Ik beken : eten, het is mijn lust en leven, er zijn maar weinig dingen die ik liever doe. Wrijf ik ’s morgens de slaap uit mijn ogen, dan gaan mijn gedachten automatisch naar het verse fruitsap dat ik zo meteen zal persen, het zachtgekookte eitje, de knapperige toast. En ja, waarom niet, een stukje bittere chocolade na. Vooruit, opstaan, het wordt weer een lekkere dag.

Ik kan het ook zo goed, eten. Vrienden beweren dat het een lust is om met mij op restaurant te gaan, niemand eet met zoveel smaak. Niet schrokkerig, nooit gigantische hoeveelheden, maar bedachtzaam, dankbaar, genietend van elke hap. Restaurants die om klandizie verlegen zitten, kunnen mij altijd inhuren om op een goed zichtbare plek te komen vóóreten.

Helaas blijft al dat lekkerbekken niet zonder gevolgen. Laat ik die Lokerse foto nog eens goed bekijken : wat is dat daar onder mijn kin ? Verrek, haar tweelingzusje. Wat bolt daar boven de tailleband van mijn jeans ? Heeft het door Hanneke Groenteman afgestoten buikspek bij mij asiel gezocht misschien ? “Vrouwelijke taille de voorbije decennia met 16,5 centimeter toegenomen”, las ik onlangs in de krant. Help, dat gaat over mij : het ministerie van Volksgezondheid heeft waarnemers in de pashokjes van de Nationalestraat. Kreunend buig ik voorover om de weegschaal van onder de badkamerkast te trekken. Het is nog zo’n ouderwetse, niet-digitale. Ik stap erop en in dezelfde beweging er weer af. Dat kan niet, de wijzer stond zeker niet op nul. Voor alle zekerheid doe ik mijn horloge af en mijn enkelkettinkje. Dat scheelt allicht een paar honderd gram. Vervolgens verplaats ik mijn gewicht behoedzaam van mijn rechter- op mijn linkervoet, in de hoop dat de wijzer dan ook naar links gaat. Helaas, hij blijft onverbiddelijk op 77 staan. O ramp, zo zwaar ben ik nog nooit geweest.

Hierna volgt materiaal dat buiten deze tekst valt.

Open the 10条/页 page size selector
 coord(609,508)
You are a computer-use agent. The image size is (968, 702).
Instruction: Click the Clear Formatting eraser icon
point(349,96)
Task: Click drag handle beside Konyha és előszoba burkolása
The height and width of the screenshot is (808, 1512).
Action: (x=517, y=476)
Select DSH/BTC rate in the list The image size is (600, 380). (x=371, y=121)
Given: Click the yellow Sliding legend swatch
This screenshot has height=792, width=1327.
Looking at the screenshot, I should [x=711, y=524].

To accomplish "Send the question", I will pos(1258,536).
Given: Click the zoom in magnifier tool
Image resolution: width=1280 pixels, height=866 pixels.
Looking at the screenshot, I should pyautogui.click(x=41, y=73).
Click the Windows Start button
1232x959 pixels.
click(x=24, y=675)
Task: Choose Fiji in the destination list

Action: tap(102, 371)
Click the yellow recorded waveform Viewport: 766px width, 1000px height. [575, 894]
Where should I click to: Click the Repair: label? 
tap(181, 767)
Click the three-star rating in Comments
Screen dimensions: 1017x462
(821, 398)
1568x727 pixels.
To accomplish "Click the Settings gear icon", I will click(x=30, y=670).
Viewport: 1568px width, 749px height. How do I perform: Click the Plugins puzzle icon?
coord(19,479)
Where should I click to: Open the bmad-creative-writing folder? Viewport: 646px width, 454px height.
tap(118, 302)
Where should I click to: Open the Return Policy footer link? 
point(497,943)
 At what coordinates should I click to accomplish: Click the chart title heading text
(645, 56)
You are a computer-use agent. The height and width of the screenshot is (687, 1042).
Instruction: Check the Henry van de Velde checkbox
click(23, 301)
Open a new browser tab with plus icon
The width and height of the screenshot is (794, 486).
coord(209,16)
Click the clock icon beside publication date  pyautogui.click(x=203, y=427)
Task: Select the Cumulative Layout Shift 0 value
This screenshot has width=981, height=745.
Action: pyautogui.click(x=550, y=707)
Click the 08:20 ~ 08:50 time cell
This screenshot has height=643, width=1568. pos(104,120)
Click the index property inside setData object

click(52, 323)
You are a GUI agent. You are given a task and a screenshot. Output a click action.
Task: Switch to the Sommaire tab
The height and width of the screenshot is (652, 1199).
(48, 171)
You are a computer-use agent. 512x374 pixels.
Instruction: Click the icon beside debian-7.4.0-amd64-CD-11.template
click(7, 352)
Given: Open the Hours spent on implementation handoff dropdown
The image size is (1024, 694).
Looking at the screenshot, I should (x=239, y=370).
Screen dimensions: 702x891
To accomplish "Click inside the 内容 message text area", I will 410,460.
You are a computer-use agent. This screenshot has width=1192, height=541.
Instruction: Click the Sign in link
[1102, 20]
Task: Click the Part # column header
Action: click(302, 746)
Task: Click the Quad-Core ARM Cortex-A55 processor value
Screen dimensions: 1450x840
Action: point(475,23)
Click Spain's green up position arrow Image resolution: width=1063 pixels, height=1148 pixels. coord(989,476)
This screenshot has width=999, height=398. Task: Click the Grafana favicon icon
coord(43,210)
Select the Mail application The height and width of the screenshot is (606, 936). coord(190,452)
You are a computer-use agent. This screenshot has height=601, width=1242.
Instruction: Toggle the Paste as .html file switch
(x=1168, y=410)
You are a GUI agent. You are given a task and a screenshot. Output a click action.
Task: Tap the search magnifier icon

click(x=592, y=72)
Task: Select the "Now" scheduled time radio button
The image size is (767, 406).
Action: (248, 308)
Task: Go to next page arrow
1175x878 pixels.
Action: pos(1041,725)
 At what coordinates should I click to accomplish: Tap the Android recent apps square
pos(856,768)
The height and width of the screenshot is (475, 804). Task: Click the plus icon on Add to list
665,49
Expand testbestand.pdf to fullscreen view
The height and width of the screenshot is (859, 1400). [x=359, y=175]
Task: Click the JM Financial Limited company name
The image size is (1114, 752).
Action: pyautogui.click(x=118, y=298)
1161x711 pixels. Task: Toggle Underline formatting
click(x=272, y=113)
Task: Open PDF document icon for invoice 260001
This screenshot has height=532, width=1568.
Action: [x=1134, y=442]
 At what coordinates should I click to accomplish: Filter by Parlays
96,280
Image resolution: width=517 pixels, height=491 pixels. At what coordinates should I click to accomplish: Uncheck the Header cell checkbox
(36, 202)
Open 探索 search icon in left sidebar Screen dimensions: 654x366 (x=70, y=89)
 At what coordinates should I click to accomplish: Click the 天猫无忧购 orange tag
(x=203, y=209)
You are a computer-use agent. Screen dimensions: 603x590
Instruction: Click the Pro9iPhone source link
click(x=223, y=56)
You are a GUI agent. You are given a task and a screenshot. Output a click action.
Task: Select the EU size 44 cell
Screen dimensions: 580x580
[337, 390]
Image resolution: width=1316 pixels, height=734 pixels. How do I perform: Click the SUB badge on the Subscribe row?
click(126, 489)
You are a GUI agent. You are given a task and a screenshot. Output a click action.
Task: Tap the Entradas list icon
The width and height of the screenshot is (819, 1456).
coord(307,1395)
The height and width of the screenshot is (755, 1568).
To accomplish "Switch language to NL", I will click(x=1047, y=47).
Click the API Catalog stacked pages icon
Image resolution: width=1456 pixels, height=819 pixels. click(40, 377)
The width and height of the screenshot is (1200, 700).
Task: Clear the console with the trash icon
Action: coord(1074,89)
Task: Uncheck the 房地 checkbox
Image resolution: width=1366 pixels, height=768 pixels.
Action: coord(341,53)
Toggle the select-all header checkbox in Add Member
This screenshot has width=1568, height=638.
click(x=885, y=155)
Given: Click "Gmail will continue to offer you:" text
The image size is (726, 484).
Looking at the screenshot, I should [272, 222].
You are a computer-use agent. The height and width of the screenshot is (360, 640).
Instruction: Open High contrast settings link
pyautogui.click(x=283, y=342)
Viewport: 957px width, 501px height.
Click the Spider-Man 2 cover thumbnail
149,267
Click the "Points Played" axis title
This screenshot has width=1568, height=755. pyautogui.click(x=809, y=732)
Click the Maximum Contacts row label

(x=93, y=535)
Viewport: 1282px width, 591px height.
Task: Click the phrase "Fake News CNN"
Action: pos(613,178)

Hier helpen alleen drastische middelen. Joggen, fietsen, alle ramen zemen. Familieverpakkingen rauwkost inslaan, water in plaats van cava, magere vis in plaats van gemarineerde ribbetjes, volkorenbrood in plaats van croissants. Maar ach, het vlees is zwak, zeker op de redactie van Weekend Knack. Want altijd is er wel iemand jarig, met taart of bubbels tot gevolg, altijd biedt er wel een chocolatier zijn nieuwste creatie aan en dan heb ik het nog niet over de tot wanhoopsdaden aanzettende geur van friet in de kantine. Of de collega’s die daar à volonté van kunnen snoepen zonder een gram aan te komen. Vanmorgen stond de wijzer op 75,5 kilo. Typte ze triomfantelijk, heftig op een rauwe wortel kauwend.